Se questo è un suino

Siamo in provincia di Ancona: un volontario dell’associazione “Essere Animali”, grazie all’uso di una telecamera nascosta, è riuscito a documentare le sevizie e le torture cui decine di suini sono stati sottoposti all’interno di un allevamento – lager della zona, torture degne di un campo di concentramento nazista. Una scrofa presa a martellate con una mazzetta, che le ha prima fracassato la spina dorsale facendole perdere l’uso delle zampe posteriori, per poi ucciderla tra urla disperate; più di trenta martellate prima che lo strazio si concludesse.

Femmine gravide in evidenti difficoltà fisiche pungolate con taser elettrici, cuccioli terrorizzati presi per le orecchie e lanciati come sacchi.
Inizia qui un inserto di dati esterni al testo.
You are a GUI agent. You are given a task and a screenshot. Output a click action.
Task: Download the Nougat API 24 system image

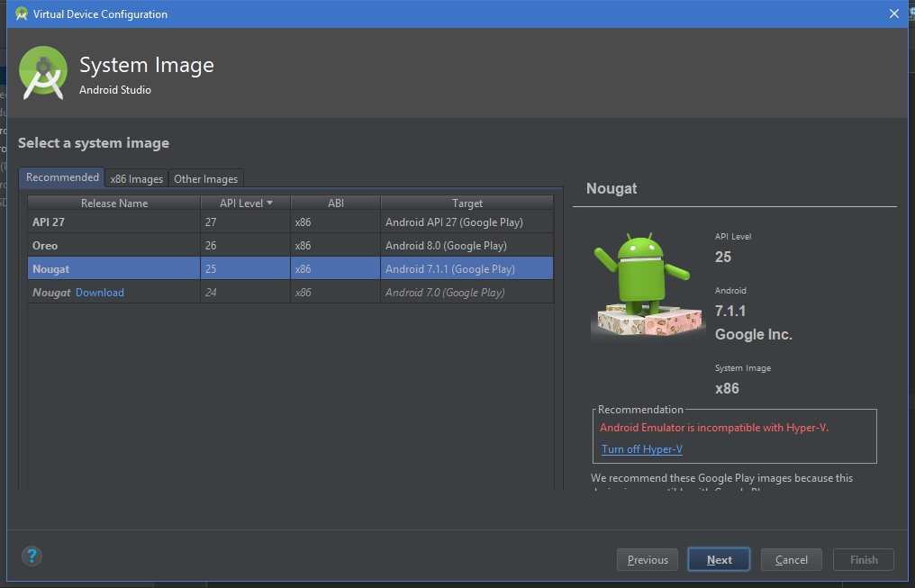click(x=99, y=292)
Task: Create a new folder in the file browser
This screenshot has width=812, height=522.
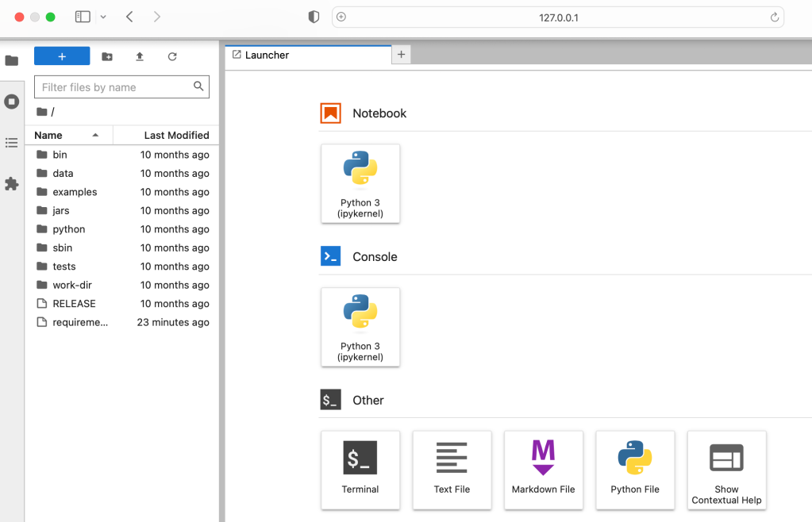Action: [x=107, y=56]
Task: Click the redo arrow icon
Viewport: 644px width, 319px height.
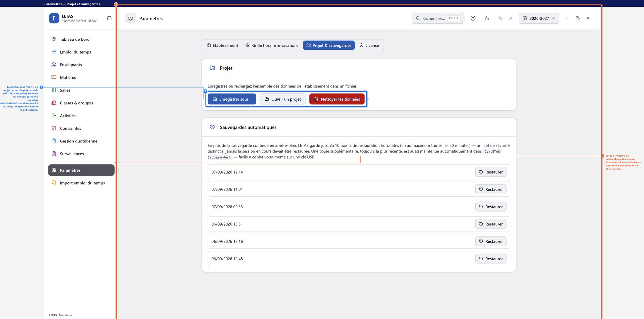Action: point(511,18)
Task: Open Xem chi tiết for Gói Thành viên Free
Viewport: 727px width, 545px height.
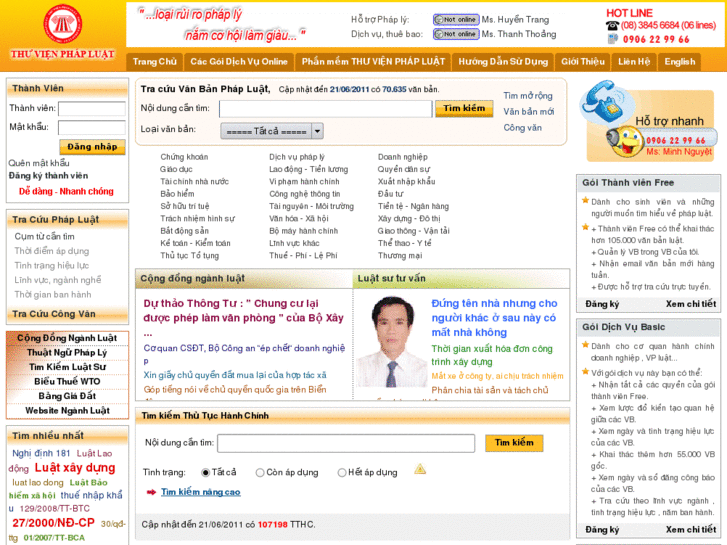Action: click(x=690, y=304)

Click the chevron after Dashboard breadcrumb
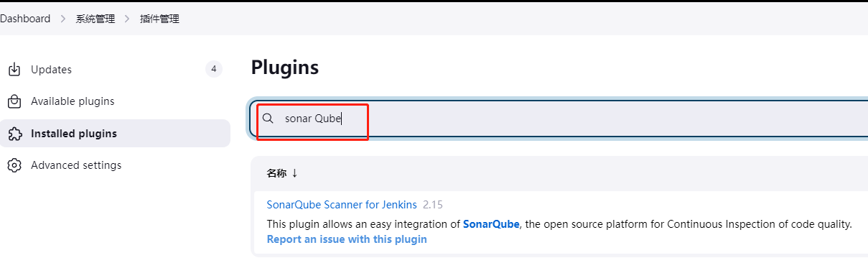coord(63,19)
Animali picchiati con spranghe di ferro, costretti a vivere in ambienti fatiscenti e in condizioni igienico-sanitarie a dir poco precarie, spesso mutilati da personale privo delle dovute competenze veterinarie. Le immagini sono state consegnate ai carabinieri forestali del Nipaaf di Ancona, che durante le perquisizioni effettuate assieme ai forestali delle stazioni di Acervia, Genga, Sassoferrato e Senigallia (comune in cui l’azienda suinicola sarebbe collocata) hanno rinvenuto tutti gli strumenti di tortura documentati dai video, e raccolto le testimonianze dei dipendenti.

Il titolare dell’azienda, di origini piemontesi ma residente ad Ancona da diversi anni, già denunciato in passato per reati di inquinamento ambientale, rischia ora fino a due anni di carcere per maltrattamento di animali e per la violazione di specifici reati in materia di tutela dei suini, oltre a sanzioni che possono raggiungere i 30.000 euro. Da anni le associazioni animaliste, però, si battono affinché chi si macchi di reati di maltrattamento nei confronti degli animali venga interdetto dall’esercizio di qualsiasi attività legata all’allevamento e gli vengano revocate tutte le autorizzazioni, in quanto oggi chi venga condannato per reati simili può tornare comunque ad allevare o a lavorare con gli animali.

E’ stata anche indetta una raccolta firme per la chiusura dell’azienda incriminata, che purtroppo però non rappresenta un caso isolato. Si stima che di circa seicento milioni di animali che ogni anno sono allevati a scopo alimentare, solo l’uno per cento sia allevato secondo criteri bio. Numerose inchieste hanno dimostrato che maltrattamenti all’interno degli allevamenti intensivi (molti dei quali fornitori di aziende produttrici di marchi DOP) sono la regola: gabbie di dimensioni talmente ridotte da impedire qualsiasi movimento degli animali, che spesso (come nel caso delle scrofe) finiscono per schiacciare i cuccioli in allattamento; sovraffollamento, presenza di topi, carcasse abbandonate, animali gravemente feriti privi di qualsiasi supporto veterinario.

E ancora, polli stipati in gabbie minuscole, costretti a vivere in mezzo ai loro escrementi, pulcini tritati vivi. Se le scelte alimentari legate al consumo o meno di carne e derivati animali sono strettamente personali e soggettive, di certo il rispetto per la vita di qualsiasi essere vivente, anche di quelli destinati al consumo alimentare, e la garanzia di un’esistenza dignitosa e serena devono diventare la priorità di chiunque, vegano o carnivoro che sia.